What the exercise asks -
Every entry is to be set down a second time, precisely as written.

[Dataset records]
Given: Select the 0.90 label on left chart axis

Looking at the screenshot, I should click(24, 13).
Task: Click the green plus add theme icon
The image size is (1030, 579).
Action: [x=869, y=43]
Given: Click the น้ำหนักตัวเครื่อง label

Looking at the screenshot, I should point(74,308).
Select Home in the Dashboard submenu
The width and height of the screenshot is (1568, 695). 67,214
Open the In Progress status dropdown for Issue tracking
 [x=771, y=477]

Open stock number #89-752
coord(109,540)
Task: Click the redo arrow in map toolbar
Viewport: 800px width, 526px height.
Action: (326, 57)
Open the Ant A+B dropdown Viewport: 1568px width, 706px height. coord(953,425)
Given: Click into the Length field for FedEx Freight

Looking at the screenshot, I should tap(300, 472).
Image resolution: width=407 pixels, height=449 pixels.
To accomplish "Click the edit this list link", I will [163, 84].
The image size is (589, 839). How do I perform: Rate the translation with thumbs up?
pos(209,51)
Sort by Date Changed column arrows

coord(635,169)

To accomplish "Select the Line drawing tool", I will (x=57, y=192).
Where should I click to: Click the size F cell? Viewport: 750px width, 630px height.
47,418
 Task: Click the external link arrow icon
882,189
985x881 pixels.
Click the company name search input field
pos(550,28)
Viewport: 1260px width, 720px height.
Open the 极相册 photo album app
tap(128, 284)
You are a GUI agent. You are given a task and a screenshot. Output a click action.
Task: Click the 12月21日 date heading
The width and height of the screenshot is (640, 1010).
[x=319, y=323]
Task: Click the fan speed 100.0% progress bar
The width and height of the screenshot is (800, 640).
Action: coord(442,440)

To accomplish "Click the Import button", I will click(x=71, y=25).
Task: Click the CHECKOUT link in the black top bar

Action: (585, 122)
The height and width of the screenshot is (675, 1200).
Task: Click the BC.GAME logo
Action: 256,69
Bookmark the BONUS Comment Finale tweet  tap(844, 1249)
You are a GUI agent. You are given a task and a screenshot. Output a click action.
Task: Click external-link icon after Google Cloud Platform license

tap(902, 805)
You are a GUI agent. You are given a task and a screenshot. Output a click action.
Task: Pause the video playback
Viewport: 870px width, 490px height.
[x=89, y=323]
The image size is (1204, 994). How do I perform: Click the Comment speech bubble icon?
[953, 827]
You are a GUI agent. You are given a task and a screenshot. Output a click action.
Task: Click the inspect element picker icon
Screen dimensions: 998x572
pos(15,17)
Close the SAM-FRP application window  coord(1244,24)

Solution for this exercise -
Given: Select the 0.90 label on left chart axis

Looking at the screenshot, I should click(24, 13).
Task: Click the green plus add theme icon
The image size is (1030, 579).
Action: [x=869, y=43]
Given: Click the น้ำหนักตัวเครื่อง label

Looking at the screenshot, I should point(74,308).
Select Home in the Dashboard submenu
The width and height of the screenshot is (1568, 695). 67,214
Open the In Progress status dropdown for Issue tracking
 [x=771, y=477]

Open stock number #89-752
coord(109,540)
Task: Click the redo arrow in map toolbar
Viewport: 800px width, 526px height.
Action: (326, 57)
Open the Ant A+B dropdown Viewport: 1568px width, 706px height. coord(953,425)
Given: Click into the Length field for FedEx Freight

Looking at the screenshot, I should tap(300, 472).
Image resolution: width=407 pixels, height=449 pixels.
To accomplish "Click the edit this list link", I will [163, 84].
The image size is (589, 839). How do I perform: Rate the translation with thumbs up?
pos(209,51)
Sort by Date Changed column arrows

coord(635,169)

To accomplish "Select the Line drawing tool", I will (x=57, y=192).
Where should I click to: Click the size F cell? Viewport: 750px width, 630px height.
47,418
 Task: Click the external link arrow icon
882,189
985x881 pixels.
Click the company name search input field
pos(550,28)
Viewport: 1260px width, 720px height.
Open the 极相册 photo album app
tap(128, 284)
You are a GUI agent. You are given a task and a screenshot. Output a click action.
Task: Click the 12月21日 date heading
The width and height of the screenshot is (640, 1010).
[x=319, y=323]
Task: Click the fan speed 100.0% progress bar
The width and height of the screenshot is (800, 640).
Action: coord(442,440)

To accomplish "Click the Import button", I will click(x=71, y=25).
Task: Click the CHECKOUT link in the black top bar

Action: (585, 122)
The height and width of the screenshot is (675, 1200).
Task: Click the BC.GAME logo
Action: 256,69
Bookmark the BONUS Comment Finale tweet  tap(844, 1249)
You are a GUI agent. You are given a task and a screenshot. Output a click action.
Task: Click external-link icon after Google Cloud Platform license

tap(902, 805)
You are a GUI agent. You are given a task and a screenshot. Output a click action.
Task: Pause the video playback
Viewport: 870px width, 490px height.
[x=89, y=323]
The image size is (1204, 994). How do I perform: Click the Comment speech bubble icon?
[953, 827]
You are a GUI agent. You are given a task and a screenshot. Output a click action.
Task: Click the inspect element picker icon
Screen dimensions: 998x572
pos(15,17)
Close the SAM-FRP application window  coord(1244,24)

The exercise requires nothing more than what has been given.